St. Etheldreda, commonly known as Audry, was born around 630, and while she was still young, she was given in marriage by her father, the king of East Anglia, to a subordinate prince. The prince gave Etheldreda a piece of land called the Isle of Ely. She remained a virgin even during her marriage, and after her husband died suddenly, she lived in isolation.
Etheldreda was forced to marry again for political reasons, this time to the heir of Oswy, king of Northumbria. She was married 12 years, again remaining chaste, and gave much of her time to charity work.
St.
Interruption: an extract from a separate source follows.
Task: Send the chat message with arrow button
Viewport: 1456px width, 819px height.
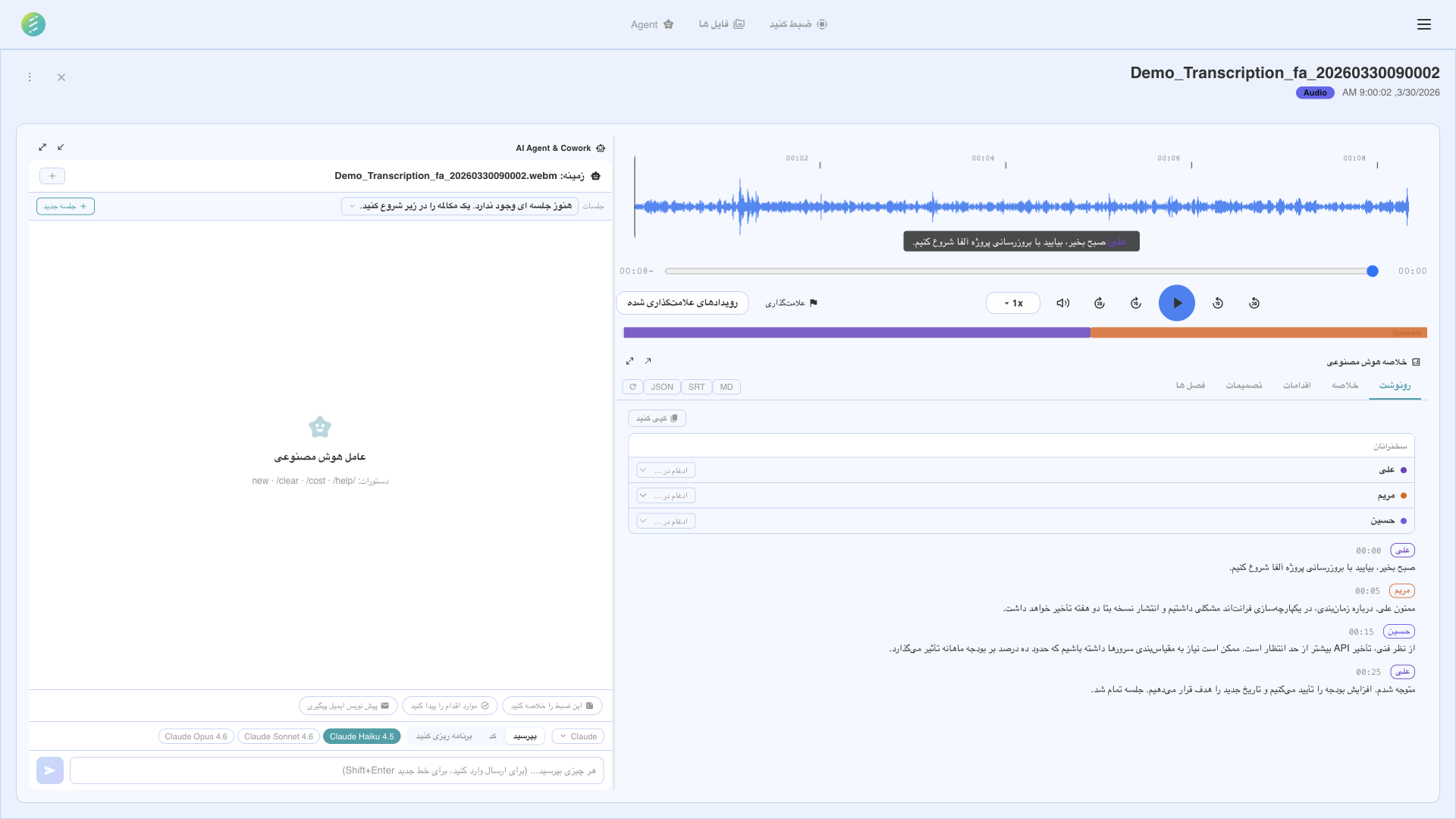Action: 50,770
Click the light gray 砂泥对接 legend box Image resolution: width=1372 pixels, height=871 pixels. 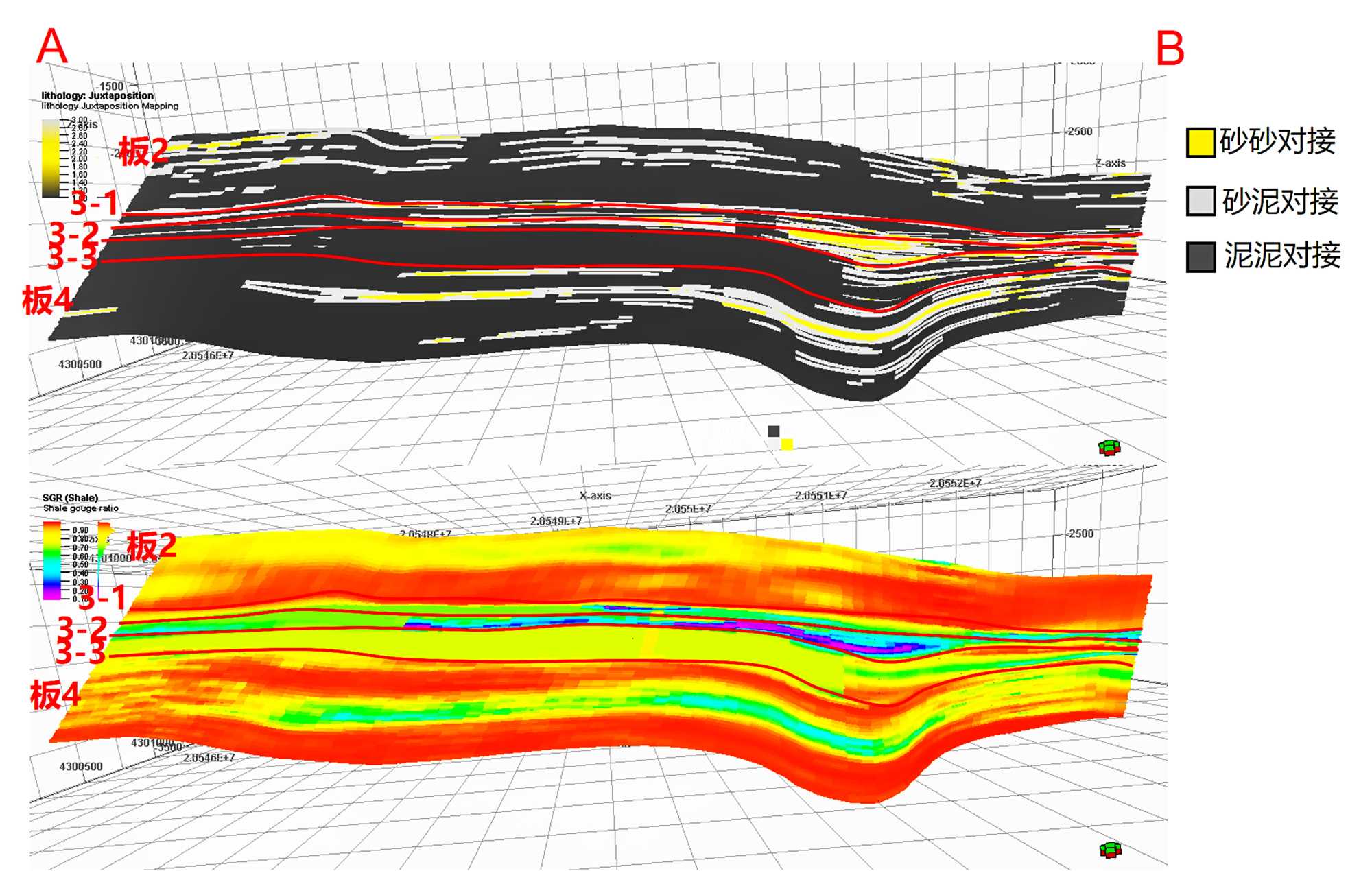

Wilfred was Etheldreda’s friend and spiritual guide, and helped her persuade her husband that Etheldreda should live as a sister of the Coldingham nunnery, founded by her aunt, St. Ebb.
While she lived with the sisters, Etheldreda only ate once a day, except on feast days or while she was sick, and she only wore wool clothing. After midnight prayers, she would go back into the church to pray until morning.
Etheldreda took pain and humiliation as a blessing. On her deathbed, she thanked God for an illness that had left her with a painfully swollen neck, which she considered punishment for wearing jeweled necklaces in vanity as a young woman.
St. Etheldreda died on June 23, 679, and was buried in a wooden coffin as she had asked. When her body was moved to a stone coffin, it was found incorrupt, and her neck had healed perfectly.